President Trump on 27 March signed into law the Coronavirus Aid, Relief, and Economic Security Act, H.R. 748 (CARES Act), which, among other things, includes modifications to the Internal Revenue Code (IRC) that are intended to provide economic relief to those impacted by the COVID-19 pandemic. Two of the tax changes — to the net operating loss (NOL) rules under IRC Section 172(a) and temporary changes to IRC Section 163(j) limitation — will have international tax implications for multinationals.

Briefly, the CARES Act temporarily suspends the 80% taxable income limitation on the use of an NOL to offset taxable income for tax years beginning after 31 December 2017 and before 1 January 2021. Taxpayers may: (i) carry NOLs arising in any tax year beginning after 31 December 2017, and before 1 January 2021, back five years; and (ii) exclude an IRC Section 965 transition tax year from the five-year NOL carryback period. Carrying an NOL to a pre-transition tax year does not directly impact the amount of a taxpayer's IRC Section 965 transition tax inclusion. However, the NOL deduction claimed in that carryback year could increase the taxpayer's foreign tax credit (FTC) carryover from that year. Taxpayers may still waive the carryback and elect to carry NOLs forward if it is more advantageous.

The modification to the NOL carryback rules may yield a cash benefit to taxpayers that can use their NOLs. There may, however, be some unanticipated international tax consequences arising from the interaction of modified IRC Section 172(a) with other IRC provisions. The carryback or carryforward of an NOL may affect a taxpayer's: (1) allowable IRC Section 250 deduction (both against foreign-derived intangible income (FDII) and global intangible low-taxed income (GILTI); (2) allowable FTCs; (3) base erosion anti-abuse tax (BEAT) liability; and (4) in some cases, the taxpayer's IRC Section 965 transition tax liability.

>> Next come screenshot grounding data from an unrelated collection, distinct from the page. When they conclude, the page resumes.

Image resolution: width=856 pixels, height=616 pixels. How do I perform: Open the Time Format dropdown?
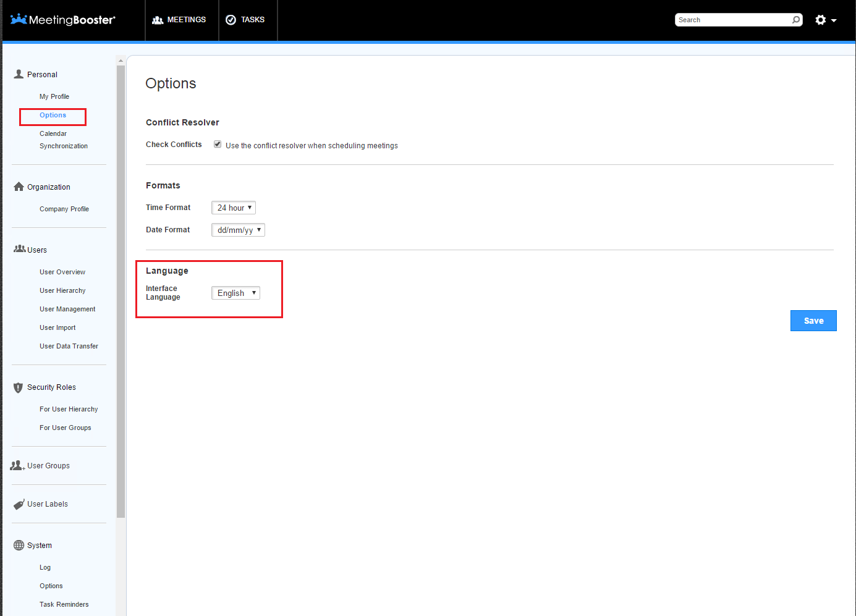(x=233, y=208)
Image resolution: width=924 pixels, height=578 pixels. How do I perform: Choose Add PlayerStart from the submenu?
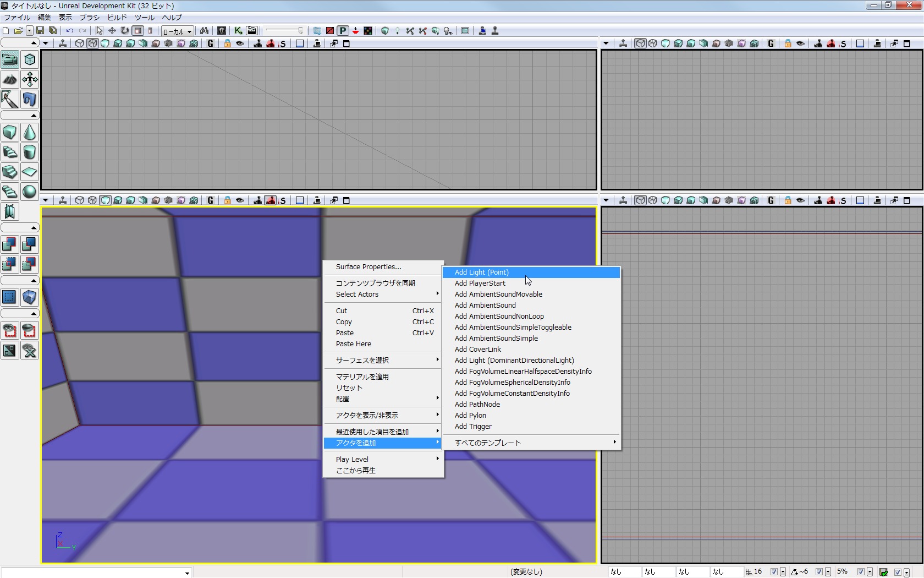(480, 283)
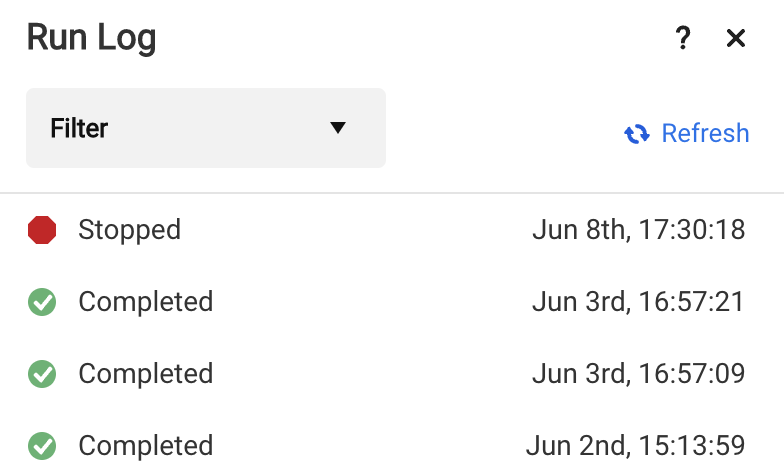The height and width of the screenshot is (470, 784).
Task: Click the Jun 8th, 17:30:18 timestamp
Action: coord(638,230)
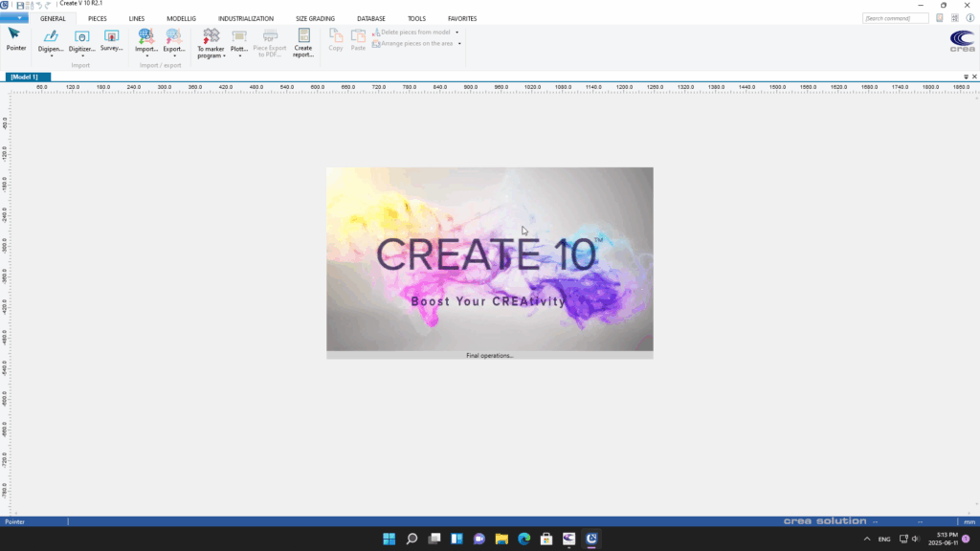Switch to the PIECES ribbon tab

coord(98,18)

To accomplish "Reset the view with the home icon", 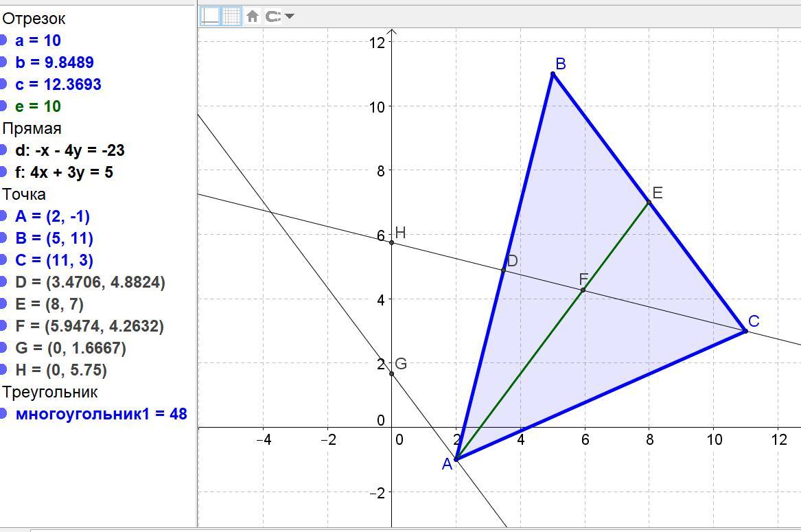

The CARES Act also generally allows taxpayers to increase the 30% of adjusted taxable income (ATI) limitation on business interest expense to 50% of ATI for any tax year beginning in 2019 or 2020. Taxpayers may elect not to apply the higher 50% limitation. Taxpayers may also elect to use their 2019 ATI (in lieu of 2020 ATI) in their 2020 tax year to calculate their 2020 IRC Section 163(j) limitation. If the additional deduction yields negative tax consequences for another tax provision, such as IRC Section 59A (BEAT), taxpayers may decide not to elect to apply the increased IRC Section 163(j) limitation. See EY Tax Alert 2020-9012 for additional information.

For tax year 2019, partnerships must use the 30% of ATI limitation. The ATI limitation increases to 50% of ATI for partnerships in their 2020 tax years, unless the partnership elects not to apply the higher limitation. The partnership may elect to substitute tax year 2019 ATI for tax year 2020 ATI. Further rules apply to the partners of a partnership.

A senior IRS official this week was quoted as saying there are two workstreams developing guidance with respect to the CARES Act NOL amendments. One workstream will address procedural issues, with the second focusing on substantive issues, including the interaction of the NOL changes with international tax provisions.

The IRS has issued interim guidance (SBSE-05-0320–0026) on processing offers in compromise when a taxpayer asks to compromise tax periods involving the IRC Section 965 transition tax. The guidance is for IRS employees when a taxpayer requests (Forms 656 or 656-L) to compromise tax periods that include assessed and/or deferred taxes attributable to the IRC Section 965 transition tax. The guidance is relevant until the Internal Revenue Manual sections are published.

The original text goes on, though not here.